S’il existe une manière optimale de réaliser une ingénierie tutorale, il faut bien reconnaître que la réalité des organisations qui y ont recours ne permet pas de la mettre toujours en place de manière exhaustive. Il n’existe donc pas une, mais des ingénieries tutorales, pour lesquelles j’ai précédemment proposé une typologie dont voici le schéma général (cf. Les différents types d’ingénierie tutorale).
Il est intéressant et profitable pour l’ingénieur tutoral mais également pour les acteurs qui font appel à lui, d’analyser l’ingénierie tutorale à laquelle il a été procédé. Pour cela, il peut utiliser le « Dodécagone d’une ingénierie tutorale » où les douze actions permettant de produire les quatre livrables de l’ingénierie tutorale sont positionnées.
Une échelle de quatre indicateurs sur le niveau de réalisation de chacune des actions permet de qualifier la pratique de l’ingénieur tutoral pour une formation donnée. Les indicateurs sont à préciser et, à titre d’exemple, leur définition peut être la suivante :
- action non réalisée
- action réalisée minoritairement
- action réalisée majoritairement
- action entièrement réalisée.
Exemple d’utilisation du dodécagone d’analyse d’une ingénierie tutorale
Dans cet exemple, tiré d’une de mes expériences réelles d’ingénieur tutoral, sur une formation hybride d'une centaine d'heures réparties sur six mois, nous pouvons constater que la production des livrables de l’ingénierie tutorale a été partielle.
Le système tutoral n’a pas été très élaboré. En particulier l’analyse des besoins de soutien n’a été réalisée qu’à partir de la littérature et n’a pas fait l’objet d’enquête spécifique. De même, la priorisation des réponses tutorales n’a eu pour déterminant que le quantum horaire consacré au tutorat et s’est imposée d’elle-même en concentrant les interventions tutorales sur les réponses aux besoins de soutien les plus basiques. Les profils de tuteurs ont été identifiés théoriquement mais aucun rapprochement avec les fonctions des acteurs pressentis n'a réellement été négocié et établi.

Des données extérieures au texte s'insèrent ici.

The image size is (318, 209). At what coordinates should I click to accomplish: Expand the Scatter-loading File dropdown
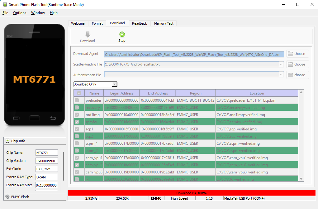coord(281,64)
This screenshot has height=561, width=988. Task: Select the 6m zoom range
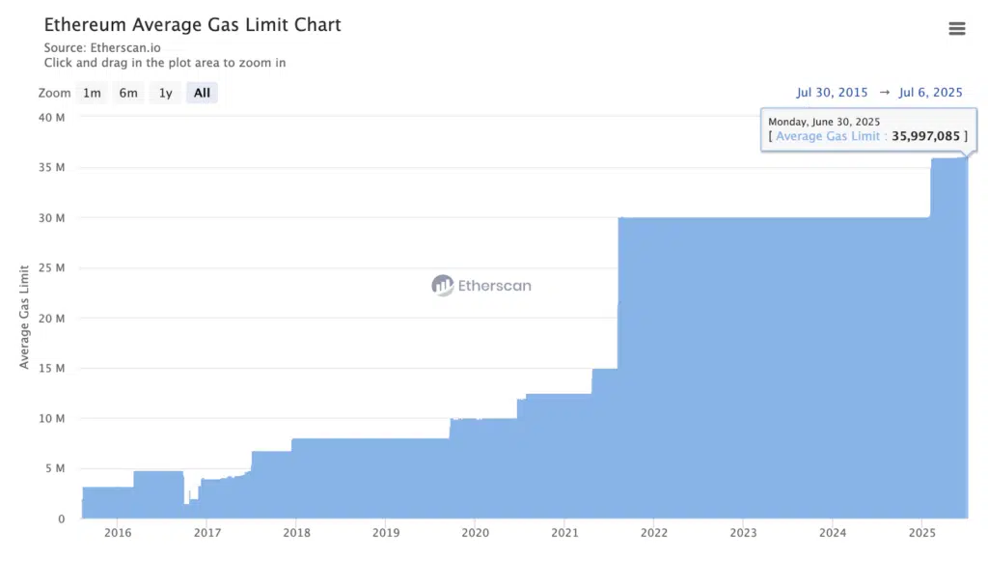(x=128, y=93)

Le scénario tutoral, qui était l'objectif unique du commanditaire a été réalisé entièrement. Les interventions tutorales retenues ont été positionnées au regard du scénario pédagogique et ont fait l'objet d'une description contenant des plans d'actions, des modèles de messages, des guides d'entretiens ou encore des conducteurs de classes virtuelles. Chacune des interventions tutorales a été quantifiée dans le respect du quantum horaire qui avait été défini par le commanditaire. Une charte tutorale a également été rédigée.
Le plan de diffusion s’est limité à ne former qu’une partie des formateurs-tuteurs d'une part parce que le parcours de formation n’était que proposé et demandait une démarche volontaire de participation de la part des personnes concernées et que d'autre part, la publicité de cette formation est restée modeste. Par ailleurs, aucun outil de suivi de la relation tutorale n’a été mis en place, ce qui ne facilite pas la remontée d'informations sur la réalité de la diffusion des services tutoraux, ni une vision précise des tuteurs sur leurs actions ni encore la mutualisation de celles-ci entre tuteurs. Enfin, le dispositif tutoral n’a pas fait l’objet d’un réel modèle économique identifiant les coûts totaux du tutorat et les gains qui peuvent lui être attribués (cf. http://www.jrodet.fr/presROI/index.htm nécessite Flash). Seule la rémunération des tuteurs a été déterminée.
A contrario, un audit tutoral a été entièrement réalisé à la suite des premières expérimentations de cette formation. Les préconisations qui en sont issues portaient essentiellement sur la nécessité d’analyser plus finement les besoins de soutien des apprenants, ce que l’audit a permis partiellement de faire, sur un allègement des contraintes de temps accordé aux tuteurs, sur des modalités d’accompagnement davantage synchrones et collectives, sur une meilleure définition des profils de tuteurs et de l’affectation des interventions tutorales à leur charge, sur un renforcement de la formation au tutorat des formateurs-tuteurs et autres tuteurs.
Dès lors, une réingénierie tutorale s’est révélée possible, demandant une nouvelle production ou actualisation de l’ensemble des livrables.
Au final, l'ingénierie tutorale initiale s'est révélée être proche du type « Pragmatique ».
Cet exemple nous montre, qu’en matière d’ingénierie tutorale, l’important est dans un premier temps de tenir compte des contraintes contextuelles, d’engager des premières actions permettant de répondre aux demandes expresses du commanditaire et de réaliser un audit tutoral afin d’enclencher un nouveau cycle permettant de se rapprocher d’une ingénierie tutorale « optimale ».